In most instances, securing a home loan is an integral part of property buying. Once a financial institution lends you the necessary cash, you need to repay the borrowed sum in smaller instalments each month, better known as EMIs, over a stipulated time frame. There are several phases in the home loan process and it can be difficult to get through them, particularly for first-time buyers. A broader comprehension of these details provides insight into each stage of the procedure, allowing you to manage your obligation efficiently.
A Comprehensive Guide to the Home Loan Process
Prior to applying for a house loan, individuals must chalk out a realistic credit plan, keeping in mind essentials such as the monthly EMI outgo, repayment tenor, down payment sum, additional costs, etc. Having a thorough understanding of loan alternatives, interest rates and documentation will enable you to make informed selections.
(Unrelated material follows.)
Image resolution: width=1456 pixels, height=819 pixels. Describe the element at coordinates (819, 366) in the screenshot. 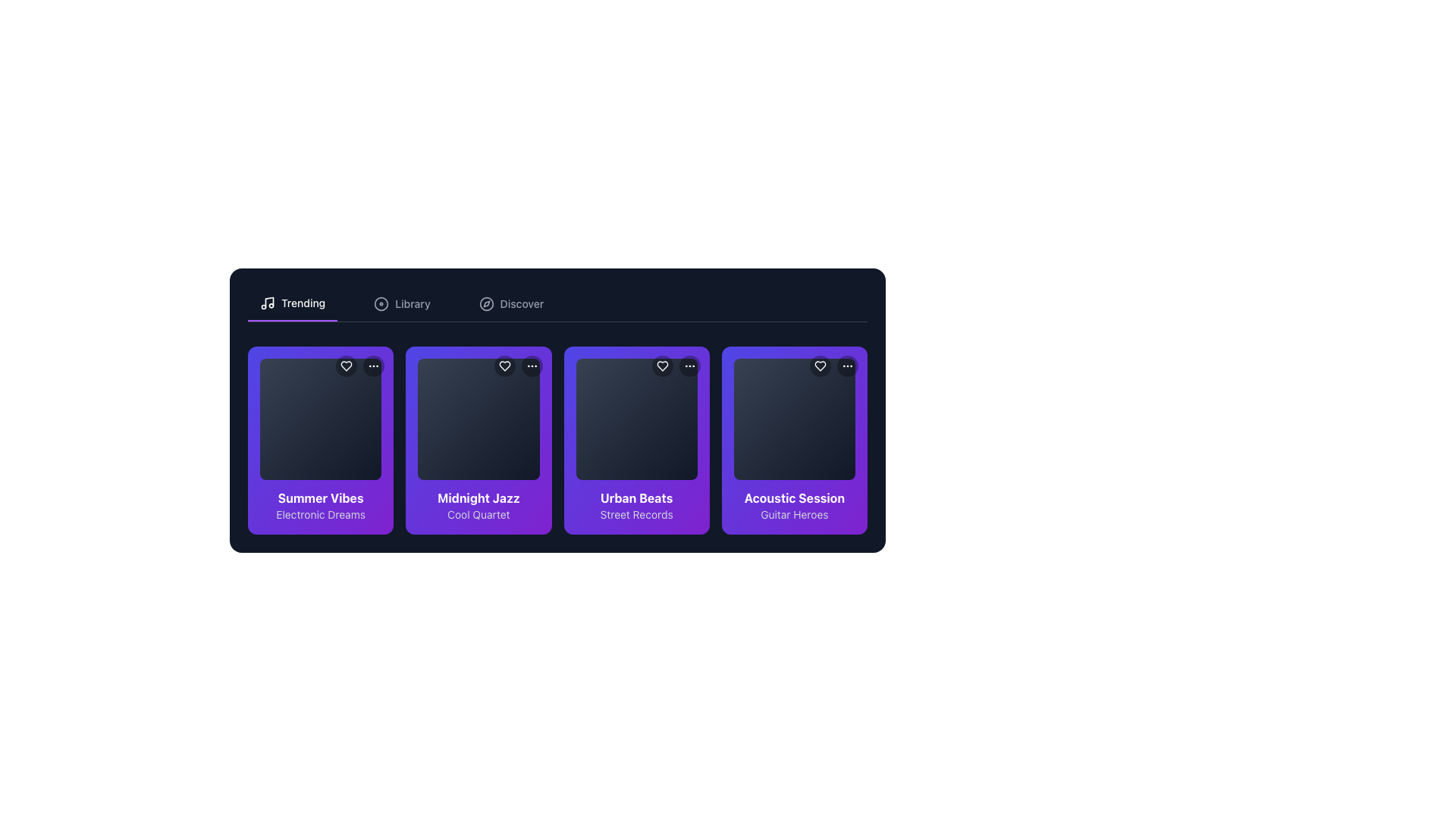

Here is the step-by-step guide to availing a housing loan:
Step 1 – Establish Home Loan Eligibility
Eligibility assessment is crucial to the housing loan process. This entails checking your credit score, current debts, age, income and other relevant factors. Next, determine the loan amount you need and your own borrowing capacity.
Step 2 – Select a Suitable Lender
There are several housing finance providers and each one may offer different terms and conditions, interest rates and processing times. Therefore, compare and weigh your options based on your requirements and financial standing.
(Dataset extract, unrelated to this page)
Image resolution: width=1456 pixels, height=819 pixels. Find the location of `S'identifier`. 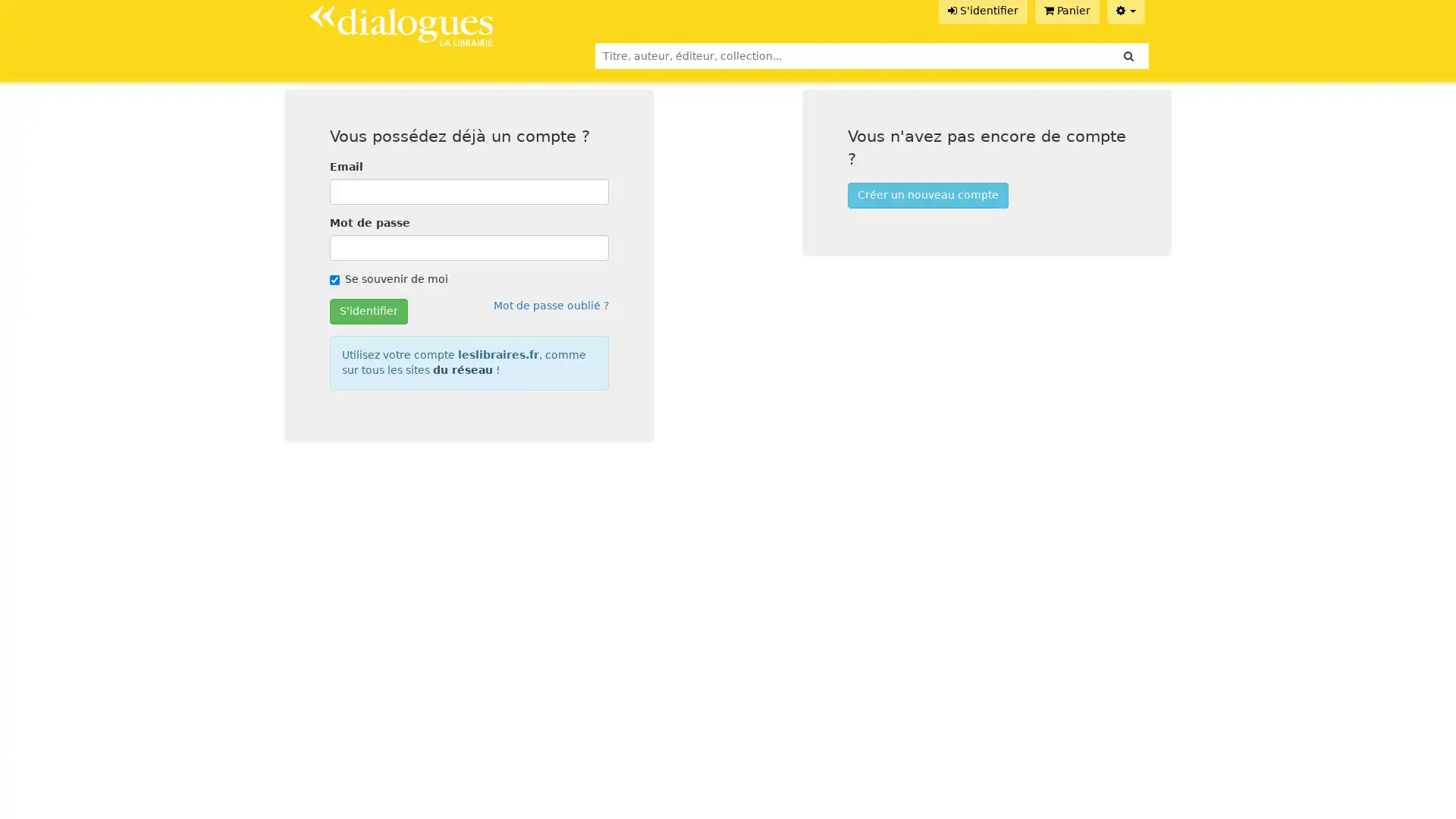

S'identifier is located at coordinates (369, 309).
Step 3 – Submit Home Loan Application
You can fill and submit the loan application form online through the lender’s website or their branch office; providing details of your age, income, employment history, education and property specifics. You will also need to attach certain documents to complete your application:
- Identity proof – Aadhar card, PAN card, passport or driver’s license
- Proof of residence – Aadhar card, passport, driver’s license or utility bills like electricity bill and property tax receipt
- Age proof – Birth certificate or std. 10th certificate
- Educational qualification – Mark sheets and education certificates
- Income proof – Salary slips, income tax returns and bank statements
- Business Records (for self-employed persons): Balance sheet, profit and loss statement, business license, etc.
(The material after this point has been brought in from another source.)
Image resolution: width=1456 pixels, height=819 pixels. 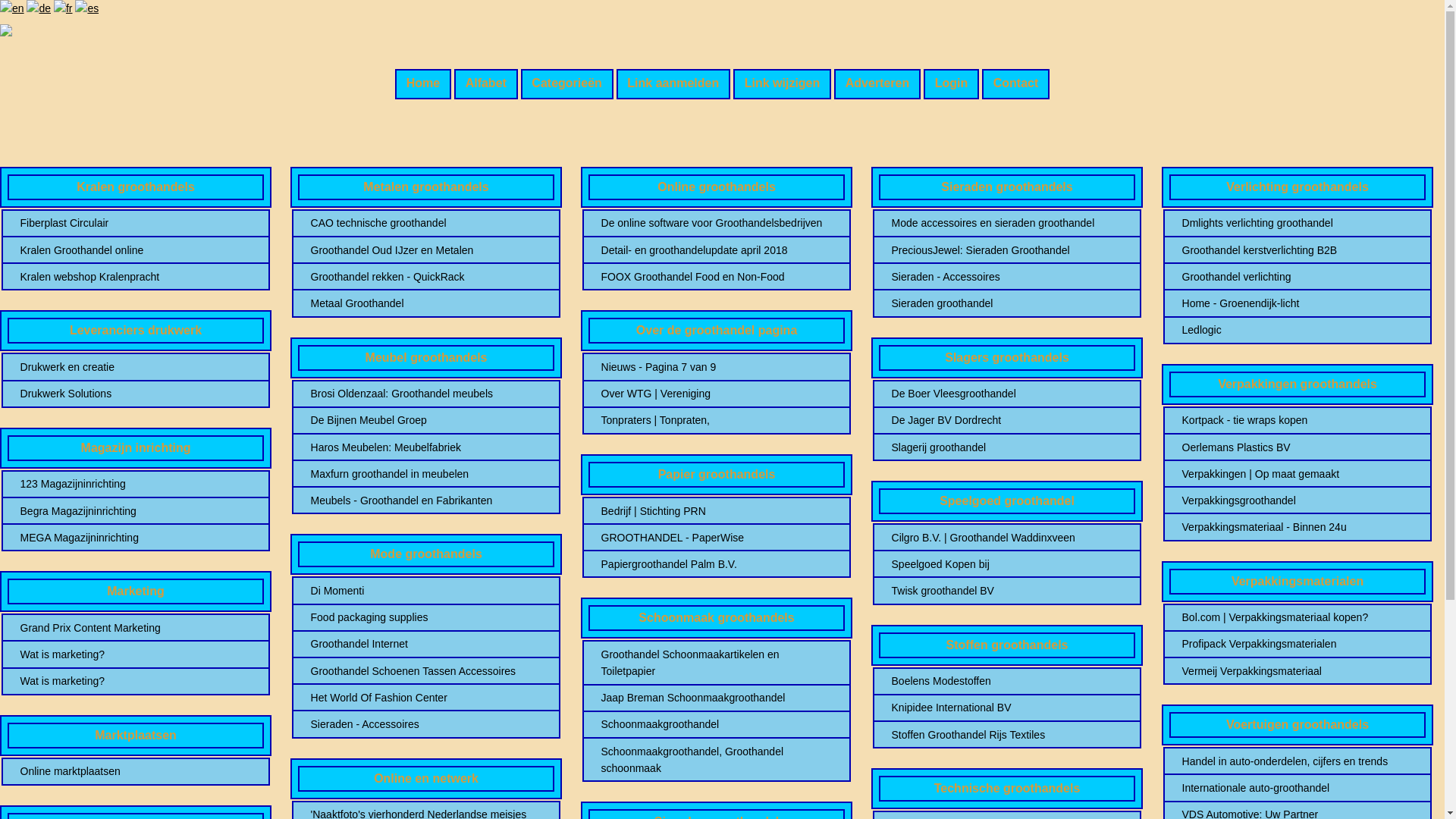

- Property specifics – Approved building plan, consent letter from the society/builder and cost estimate for under-construction property
Step 4 – Payment of Processing Fees
Your lender may request a non-refundable processing fee, ranging between 0.25% to 2% of the loan amount, to initiate the application procedure.
Step 5 – Document Verification
At this stage, lenders will evaluate the documentation and information supplied in the application form. They may speak to you personally to understand your exact credit requirement and capacity to repay the loan. They usually factor in the following when processing loan requests:
- Income and work experience
- Credit rating
- Assets and obligations
- Property value
Step 6 – Loan Approval and Sanction Letter
If your application is accepted, lenders will issue a home loan sanction letter, mentioning the approved loan amount, applicable interest rate and other associated terms and conditions. Go through this document carefully before signing it.
Step 7 – Technical and Legal Evaluation
Once you accept the loan offer, lenders will conduct extensive technical and legal checks of the property to assess its current market price based on construction quality, maintenance, locality and other established parameters.
Step 8 – Disbursal of Loan Amount
Soon after, lenders will ask for original property papers, necessary permits, NOCs and post-dated cheques. Upon signing and stamping the loan agreement, the sanctioned sum will be disbursed as per specified terms. In the case of an under-construction project, the payment may be released in instalments, depending on the stage of building construction; whereas lenders may disburse the full loan amount for a completed ready-possession property.
Long-term monetary commitments such as home loans need careful consideration, so take the time to run through all relevant details before zeroing in on the most ideal option. Aspiring borrowers must note that they can enjoy a variety of income tax deductions each year. Thus, they can greatly reduce their debt liability if they recognise how to save taxes on home loans. For instance, under Section 80 C of the Income Tax Act, they may claim housing loan tax benefits up to Rs. 1.5 lakh on the principal portion of their paid EMIs. In the same vein, Section 24 (b) accords home loan tax benefits on the loan interest to the tune of Rs. 2 lakh. They are entitled to further relief under Sections 80 EE and 80 EEA on the interest component. Together, these translate into considerable tax savings on home loans.